Please retype the data below in full.
※ ※ ※
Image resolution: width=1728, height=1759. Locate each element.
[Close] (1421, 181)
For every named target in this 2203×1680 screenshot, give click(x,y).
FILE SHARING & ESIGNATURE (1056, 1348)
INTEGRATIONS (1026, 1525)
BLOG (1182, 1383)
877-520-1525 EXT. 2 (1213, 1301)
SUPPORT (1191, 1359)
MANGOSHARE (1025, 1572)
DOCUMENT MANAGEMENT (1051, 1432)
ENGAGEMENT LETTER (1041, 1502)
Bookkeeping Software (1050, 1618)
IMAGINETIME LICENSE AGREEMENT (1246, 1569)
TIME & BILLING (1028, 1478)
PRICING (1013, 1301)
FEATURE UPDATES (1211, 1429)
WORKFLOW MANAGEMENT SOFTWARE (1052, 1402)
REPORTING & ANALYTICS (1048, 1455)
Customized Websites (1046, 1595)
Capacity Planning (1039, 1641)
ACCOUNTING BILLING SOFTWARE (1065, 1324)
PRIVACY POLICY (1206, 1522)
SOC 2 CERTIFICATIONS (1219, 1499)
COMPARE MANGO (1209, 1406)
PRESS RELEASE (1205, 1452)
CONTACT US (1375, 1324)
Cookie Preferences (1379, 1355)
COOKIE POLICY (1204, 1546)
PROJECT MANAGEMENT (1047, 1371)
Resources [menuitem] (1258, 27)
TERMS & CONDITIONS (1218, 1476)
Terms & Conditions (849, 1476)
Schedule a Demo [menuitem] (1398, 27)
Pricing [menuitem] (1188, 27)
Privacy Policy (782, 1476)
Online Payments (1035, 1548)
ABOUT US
※ ※ ※
#### RESULT OF THE TASK:
Image resolution: width=1728, height=1759. Locate each element.
[Close] (1421, 181)
For every named target in this 2203×1680 screenshot, give click(x,y).
FILE SHARING & ESIGNATURE (1056, 1348)
INTEGRATIONS (1026, 1525)
BLOG (1182, 1383)
877-520-1525 EXT. 2 (1213, 1301)
SUPPORT (1191, 1359)
MANGOSHARE (1025, 1572)
DOCUMENT MANAGEMENT (1051, 1432)
ENGAGEMENT LETTER (1041, 1502)
Bookkeeping Software (1050, 1618)
IMAGINETIME LICENSE AGREEMENT (1246, 1569)
TIME & BILLING (1028, 1478)
PRICING (1013, 1301)
FEATURE UPDATES (1211, 1429)
WORKFLOW MANAGEMENT SOFTWARE (1052, 1402)
REPORTING & ANALYTICS (1048, 1455)
Customized Websites (1046, 1595)
Capacity Planning (1039, 1641)
ACCOUNTING BILLING SOFTWARE (1065, 1324)
PRIVACY POLICY (1206, 1522)
SOC 2 CERTIFICATIONS (1219, 1499)
COMPARE MANGO (1209, 1406)
PRESS RELEASE (1205, 1452)
CONTACT US (1375, 1324)
Cookie Preferences (1379, 1355)
COOKIE POLICY (1204, 1546)
PROJECT MANAGEMENT (1047, 1371)
Resources [menuitem] (1258, 27)
TERMS & CONDITIONS (1218, 1476)
Terms & Conditions (849, 1476)
Schedule a Demo [menuitem] (1398, 27)
Pricing [menuitem] (1188, 27)
Privacy Policy (782, 1476)
Online Payments (1035, 1548)
ABOUT US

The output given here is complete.